Washington lawmakers on Monday finished negotiating a government-wide spending bill, and while leaders of the House and Senate drafted a broad agreement for federal spending, a little more than a month ago, the actual budget fills in the blanks. Washington bureau reporter Geoff Bennett filed the following report for NY1.
WASHINGTON, D.C. — A bipartisan budget agreement, which was shepherded by Republican Paul Ryan and Democrat Patty Murray, outlined how much money the government is going to spend, but the budget determines what the money will be spent on.
“It needs to determine within each agency, Agriculture, Transportation, Defense and so on, exactly how that money is going to be spent, and as you can imagine, there's an awful lot to negotiate on within each of those categories," said Philip Wallach, a fellow at the Brookings Institution.

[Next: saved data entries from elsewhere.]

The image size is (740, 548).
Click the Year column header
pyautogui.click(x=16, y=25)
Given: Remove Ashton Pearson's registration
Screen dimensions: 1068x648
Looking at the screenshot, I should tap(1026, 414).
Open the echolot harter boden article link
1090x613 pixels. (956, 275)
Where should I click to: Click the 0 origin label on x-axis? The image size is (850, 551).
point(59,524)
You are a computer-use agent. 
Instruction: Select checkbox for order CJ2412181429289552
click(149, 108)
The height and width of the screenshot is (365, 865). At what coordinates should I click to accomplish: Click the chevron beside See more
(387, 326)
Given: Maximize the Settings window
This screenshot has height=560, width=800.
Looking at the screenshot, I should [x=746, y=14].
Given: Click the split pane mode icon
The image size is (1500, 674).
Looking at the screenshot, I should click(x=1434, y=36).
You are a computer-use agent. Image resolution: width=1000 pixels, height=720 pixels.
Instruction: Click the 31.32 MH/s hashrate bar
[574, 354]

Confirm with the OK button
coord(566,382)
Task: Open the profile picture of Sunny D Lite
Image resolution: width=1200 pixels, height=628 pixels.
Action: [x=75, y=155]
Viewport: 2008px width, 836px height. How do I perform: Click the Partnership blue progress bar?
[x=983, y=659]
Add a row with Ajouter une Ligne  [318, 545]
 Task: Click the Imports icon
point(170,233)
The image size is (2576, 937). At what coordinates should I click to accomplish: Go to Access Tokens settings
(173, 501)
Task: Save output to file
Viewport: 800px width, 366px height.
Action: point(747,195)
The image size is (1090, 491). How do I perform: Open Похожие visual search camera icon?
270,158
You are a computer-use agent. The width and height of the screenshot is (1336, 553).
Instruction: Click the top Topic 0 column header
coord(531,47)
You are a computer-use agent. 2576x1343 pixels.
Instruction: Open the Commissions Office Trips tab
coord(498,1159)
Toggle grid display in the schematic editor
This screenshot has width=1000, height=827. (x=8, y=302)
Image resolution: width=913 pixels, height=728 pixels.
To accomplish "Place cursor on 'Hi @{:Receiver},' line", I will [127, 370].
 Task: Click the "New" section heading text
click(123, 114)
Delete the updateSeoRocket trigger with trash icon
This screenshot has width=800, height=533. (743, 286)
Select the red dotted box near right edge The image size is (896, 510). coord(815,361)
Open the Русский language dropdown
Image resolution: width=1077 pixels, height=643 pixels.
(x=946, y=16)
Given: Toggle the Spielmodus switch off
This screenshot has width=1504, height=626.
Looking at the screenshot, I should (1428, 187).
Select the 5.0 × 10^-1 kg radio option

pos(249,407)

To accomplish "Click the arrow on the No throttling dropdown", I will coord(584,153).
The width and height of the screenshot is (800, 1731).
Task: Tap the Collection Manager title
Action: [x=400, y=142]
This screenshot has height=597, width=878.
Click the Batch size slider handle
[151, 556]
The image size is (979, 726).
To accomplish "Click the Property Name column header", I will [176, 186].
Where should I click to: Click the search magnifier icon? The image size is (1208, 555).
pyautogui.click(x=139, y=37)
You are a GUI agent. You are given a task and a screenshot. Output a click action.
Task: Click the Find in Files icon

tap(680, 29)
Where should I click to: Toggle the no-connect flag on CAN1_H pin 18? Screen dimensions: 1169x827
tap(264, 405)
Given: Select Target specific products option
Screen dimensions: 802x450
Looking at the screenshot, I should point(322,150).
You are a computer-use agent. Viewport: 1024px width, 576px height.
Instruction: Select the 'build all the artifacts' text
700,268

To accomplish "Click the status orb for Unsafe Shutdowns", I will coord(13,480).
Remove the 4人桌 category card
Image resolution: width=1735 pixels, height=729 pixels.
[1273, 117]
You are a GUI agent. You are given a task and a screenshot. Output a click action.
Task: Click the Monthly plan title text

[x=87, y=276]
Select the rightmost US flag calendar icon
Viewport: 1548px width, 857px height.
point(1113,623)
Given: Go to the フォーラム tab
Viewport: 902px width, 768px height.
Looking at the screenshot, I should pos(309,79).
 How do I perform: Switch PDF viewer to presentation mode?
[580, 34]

The $1.1 trillion budget governs spending at every federal agency. It’s said to include compromises on funding for Wall Street regulators and for the president’s health care law.
Congress will have to act this week and pass the budget in order to keep the government open. The deadline is Wednesday, and lawmakers are expected to extend the current stopgap funding measure for three days to buy themselves more time.
"Nobody wants to see a shutdown this time around. I think most Republicans felt it was not good politics in the end, and there's a real desire to have some kind of compromise," Wallach said.
Compromise on an increasingly tight timetable.